In September 2022, Ethereum transitioned to a Proof of Stake (PoS) consensus model. This change allows anyone with a minimum of 32 ether to stake their holdings and operate a validator node, thereby participating in network validation and earning staking rewards. The PoS system is engineered to enable individuals and companies with standard hardware to run a validator node. Although validator node downtime results in penalties, these are relatively minor penalties, and downtime can be avoided with a well-designed system. However, institutional stakers, who typically operate multiple validators, face more demanding technical and uptime requirements due to the larger scale of their operations.
In this post, we explore the technical challenges and requirements of operating an institutional-grade Ethereum staking service. Additionally, we outline a solution for deploying an Ethereum staking service on AWS. For more comprehensive information on installation and deployment within your AWS account, please visit the accompanying GitHub repository.
How staking software works
The Proof of Stake network, also known as the Beacon Chain, comprises thousands of individually operated nodes globally. A beacon node, also referred to as a consensus client, communicates with other beacon nodes via peer-to-peer network protocols. These nodes primarily exchange information about new transactions being submitted to the network and new blocks being proposed and created. There are several consensus clients to select from, and they are written in various popular programming languages, the most popular being Rust (Lighthouse), TypeScript (Lodestar), Go (Prysm), and Java (Teku). A comprehensive list of these clients is available on ethereum.org.
In parallel with a consensus client, an execution client operates. The primary responsibilities of an execution client include accepting and broadcasting new transactions submitted to it and processing new blocks by parsing the transactions and data within the block into its local data store. The most used execution clients are developed in languages such as Go (Geth, Erigon), .NET (Nethermind), and Java (Besu), with the full list and distribution of execution clients across the network available in ethernodes.org.

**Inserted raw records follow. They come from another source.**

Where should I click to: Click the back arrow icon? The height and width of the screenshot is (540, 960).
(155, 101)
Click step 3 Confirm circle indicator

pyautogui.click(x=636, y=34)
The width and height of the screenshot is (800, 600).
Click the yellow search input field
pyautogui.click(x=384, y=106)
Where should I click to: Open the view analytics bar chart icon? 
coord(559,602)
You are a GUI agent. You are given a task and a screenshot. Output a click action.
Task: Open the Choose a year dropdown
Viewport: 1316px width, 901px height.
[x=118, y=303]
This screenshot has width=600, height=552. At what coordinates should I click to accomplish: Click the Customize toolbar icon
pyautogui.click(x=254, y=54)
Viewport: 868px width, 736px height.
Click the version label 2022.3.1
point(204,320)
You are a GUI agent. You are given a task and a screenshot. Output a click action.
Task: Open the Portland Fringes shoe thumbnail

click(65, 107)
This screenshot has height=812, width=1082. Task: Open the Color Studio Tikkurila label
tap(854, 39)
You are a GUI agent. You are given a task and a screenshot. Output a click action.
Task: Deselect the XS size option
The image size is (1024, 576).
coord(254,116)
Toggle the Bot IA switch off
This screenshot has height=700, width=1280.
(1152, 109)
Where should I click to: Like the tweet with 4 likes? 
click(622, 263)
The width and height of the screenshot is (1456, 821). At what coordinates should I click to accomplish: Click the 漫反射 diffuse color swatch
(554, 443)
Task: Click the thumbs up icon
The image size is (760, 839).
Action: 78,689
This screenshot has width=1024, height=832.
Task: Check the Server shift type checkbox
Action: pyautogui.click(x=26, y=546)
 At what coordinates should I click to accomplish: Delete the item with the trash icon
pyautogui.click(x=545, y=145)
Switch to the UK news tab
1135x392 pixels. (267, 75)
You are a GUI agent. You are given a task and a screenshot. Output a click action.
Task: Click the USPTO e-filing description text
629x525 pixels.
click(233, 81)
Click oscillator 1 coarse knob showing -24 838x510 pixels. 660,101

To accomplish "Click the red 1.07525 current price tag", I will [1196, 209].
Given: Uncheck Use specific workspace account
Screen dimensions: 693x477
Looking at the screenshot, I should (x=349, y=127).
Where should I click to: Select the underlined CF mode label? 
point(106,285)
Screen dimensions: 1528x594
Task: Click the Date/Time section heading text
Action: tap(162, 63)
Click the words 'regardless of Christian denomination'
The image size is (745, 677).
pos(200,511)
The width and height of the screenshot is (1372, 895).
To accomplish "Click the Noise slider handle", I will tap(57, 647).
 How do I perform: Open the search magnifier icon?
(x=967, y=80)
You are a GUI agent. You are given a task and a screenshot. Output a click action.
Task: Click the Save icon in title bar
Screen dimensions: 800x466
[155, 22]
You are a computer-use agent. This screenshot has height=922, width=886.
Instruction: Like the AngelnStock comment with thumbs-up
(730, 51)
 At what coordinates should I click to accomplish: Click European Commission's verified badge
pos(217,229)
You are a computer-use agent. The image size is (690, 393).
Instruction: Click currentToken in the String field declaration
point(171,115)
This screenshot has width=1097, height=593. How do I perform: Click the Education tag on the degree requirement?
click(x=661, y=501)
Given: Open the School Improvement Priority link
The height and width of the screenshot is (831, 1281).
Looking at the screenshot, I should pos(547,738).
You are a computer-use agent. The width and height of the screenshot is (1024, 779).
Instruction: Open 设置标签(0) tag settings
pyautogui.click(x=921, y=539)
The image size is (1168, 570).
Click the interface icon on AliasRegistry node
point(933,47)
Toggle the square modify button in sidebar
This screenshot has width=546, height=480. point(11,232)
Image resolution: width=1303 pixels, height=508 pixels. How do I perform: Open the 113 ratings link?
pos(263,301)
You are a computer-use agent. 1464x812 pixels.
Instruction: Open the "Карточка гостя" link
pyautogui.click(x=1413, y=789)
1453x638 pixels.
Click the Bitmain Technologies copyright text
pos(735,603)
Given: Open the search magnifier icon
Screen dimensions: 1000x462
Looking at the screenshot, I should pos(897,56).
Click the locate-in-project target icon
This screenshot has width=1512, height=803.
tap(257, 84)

By running both a consensus client and an execution client, you maintain a real-time copy of the blockchain state. This capability is invaluable for indexing blockchain data and receiving notifications about specific events, such as the execution of a particular smart contract or activity in a designated wallet. However, operating these two clients alone is insufficient for network validation, which is necessary to earn rewards.
A third type of software, known as a validator client, is required for network validation. A validator client has two primary responsibilities: 1) monitoring new blocks as they are created and validating the data within them, and 2) proposing new blocks. To promote honest behavior, validators must first stake 32 ether into the beacon chain. This stake is at risk of being slashed if the validator fails to validate the network due to downtime – with a minor penalty – or if the validator acts maliciously, such as by approving a block found to contain malicious transactions -incurring a significant penalty. Therefore, securing validator private keys is crucial to prevent compromises by malicious actors.
Many consensus clients encompass a validator client, as it is typically a relatively lightweight component.
Challenges and requirements of running a staking service
Operating a staking service involves navigating various risks and challenges. One primary risk is the potential for slashing penalties due to downtime or if a bug in a consensus client leads to incorrect behavior. For instance, if a bug causes a client to miss validations, the staking service must promptly switch to an alternative client until the issue is resolved in the original one. A notable occurrence of this was in May 2023 when a bug in the Prysm client temporarily hindered its block validation capabilities (see Post-Mortem Report). To mitigate the risk of slashing due to client downtime, it is crucial to ensure that the clients are highly available and capable of rapid recovery in the event of a failure. This is particularly challenging with execution clients, as a fresh synchronization can take upwards of 24 hours. Therefore, strategically architecting the storage to facilitate reuse across client restarts is vital.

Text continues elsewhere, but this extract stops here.